Using Krator, we will write a state machine that will describe the possible
states of a Moose
, and how it should transition between these states. First,
we must write a custom resource definition, which is very easy using the
CustomResource
derive macro from the kube
crate!
use kube_derive::CustomResource;
use serde::{Deserialize, Serialize};
#[derive(CustomResource, Debug, Serialize, Deserialize, Clone, Default)]
#[kube(
group = "animals.com",
version = "v1",
kind = "Moose",
derive = "Default",
status = "MooseStatus",
namespaced
)]
struct MooseSpec {
/// Shoulder height in meters.
height: f64,
/// Body weight in kilograms.
weight: f64,
antlers: bool,
}
Each Moose
has a spec which includes height, weight, and whether it has
antlers.

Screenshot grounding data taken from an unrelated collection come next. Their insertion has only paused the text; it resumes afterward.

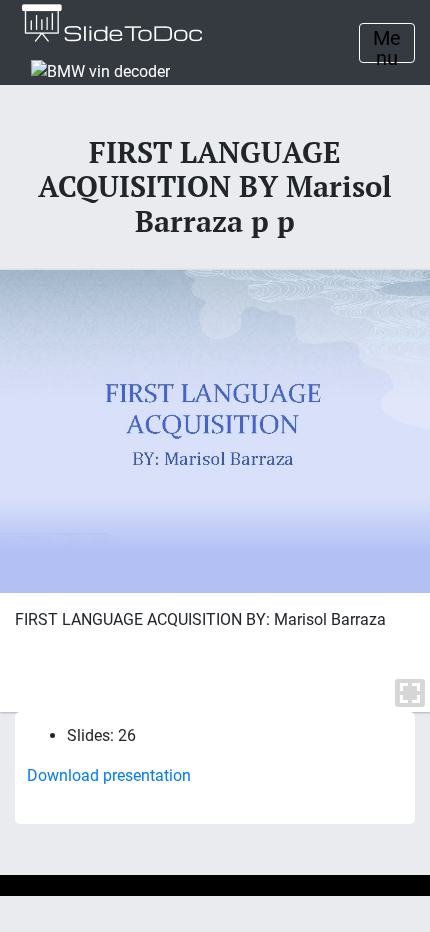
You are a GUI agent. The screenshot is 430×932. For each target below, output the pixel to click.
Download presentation (109, 775)
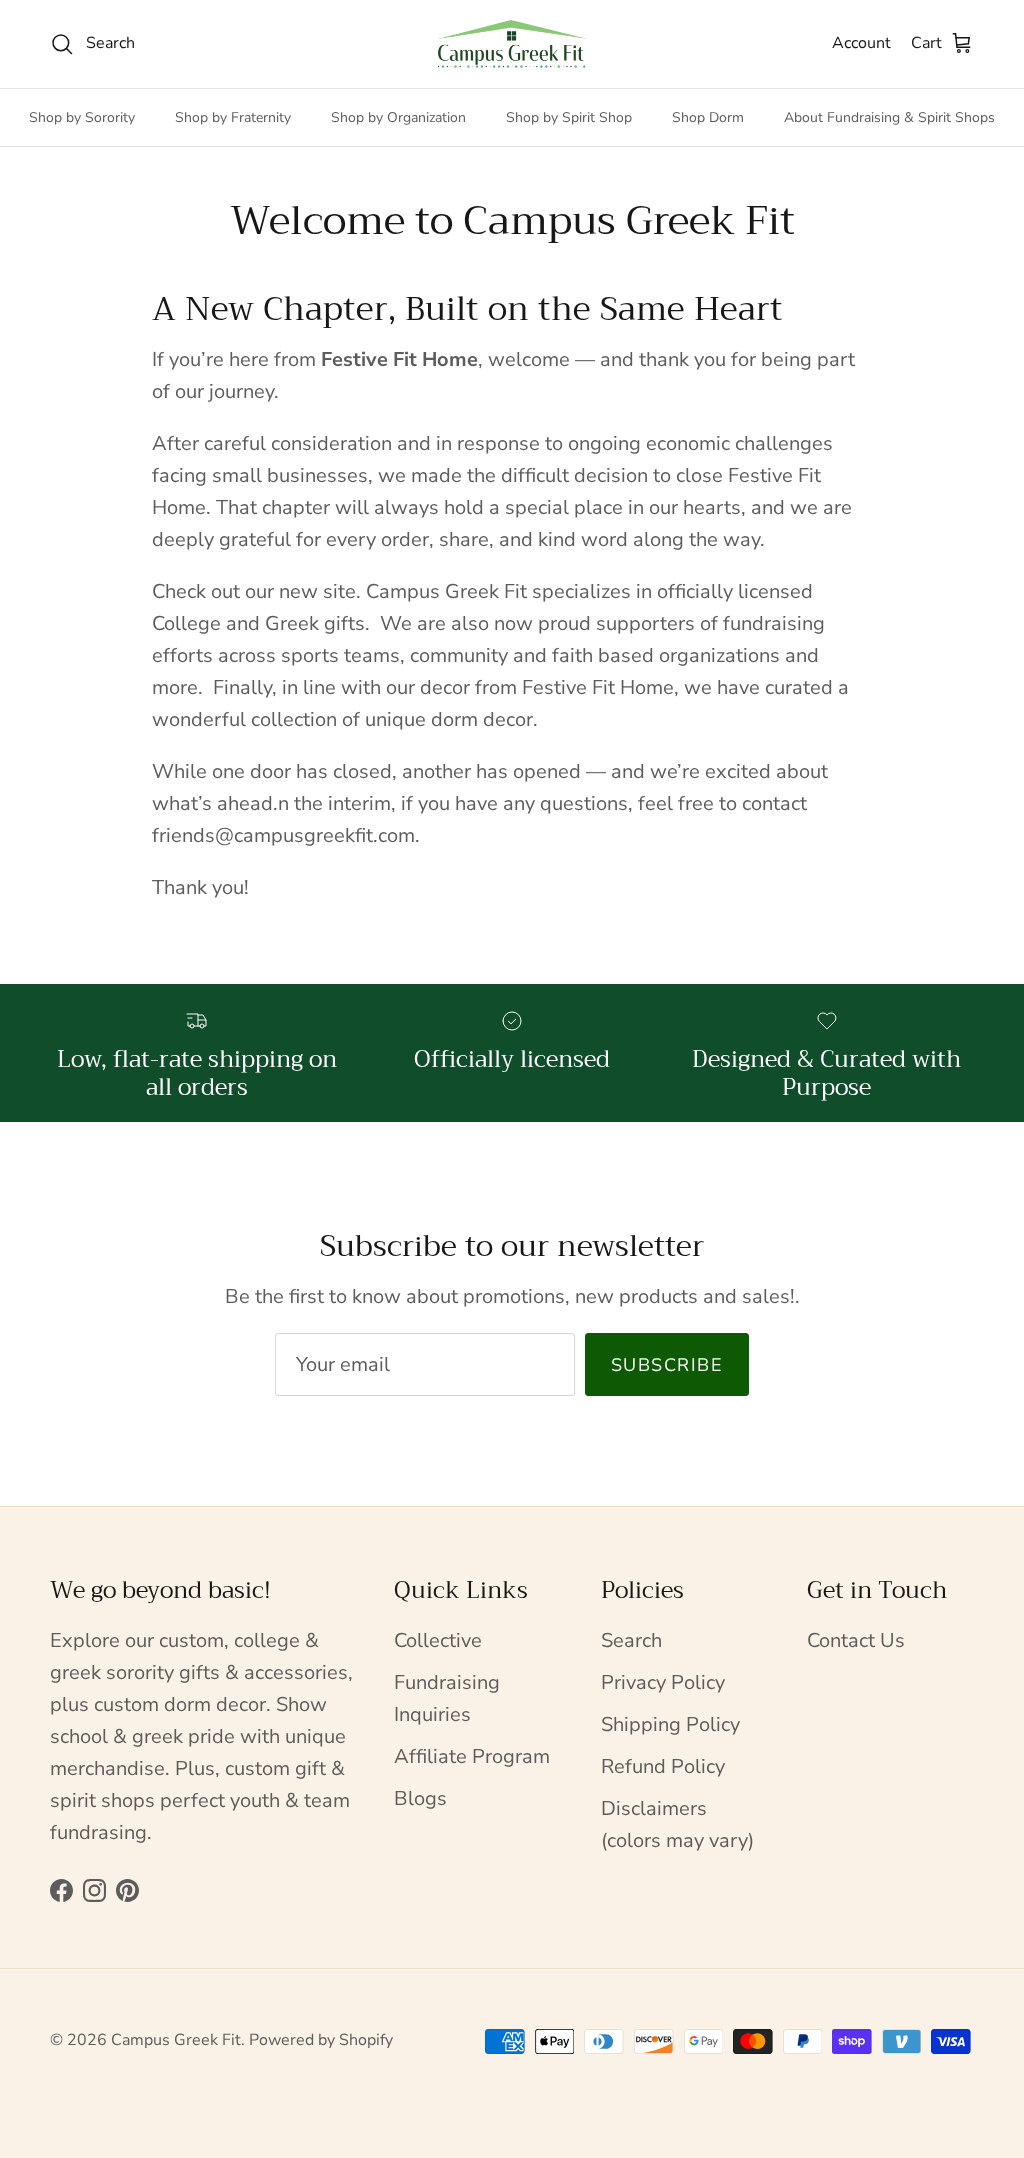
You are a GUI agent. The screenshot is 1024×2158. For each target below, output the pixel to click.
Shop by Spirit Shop (569, 117)
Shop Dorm (708, 117)
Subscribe (667, 1365)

CustomResource
lets us also specify that a resource should support
the Kubernetes status
API, which is required for a Krator Operator. We
specified that our status type was MooseStatus
which we will define as
follows:
#[derive(Debug, Serialize, Deserialize, Clone)]
enum MoosePhase {
Asleep,
Hungry,
Roaming,
}
#[derive(Debug, Serialize, Deserialize, Clone)]
struct MooseStatus {
phase: Option<MoosePhase>,
/// ~ Moose noises ~
message: Option<String>,
}
As our state machine transitions to new states, Krator will automatically
update the object’s status with the Kubernetes API. To do this, Krator requires
that this status type implement a trait, ObjectStatus
:
impl ObjectStatus for MooseStatus {
/// Use to generate an error status if an unhandled error occurs.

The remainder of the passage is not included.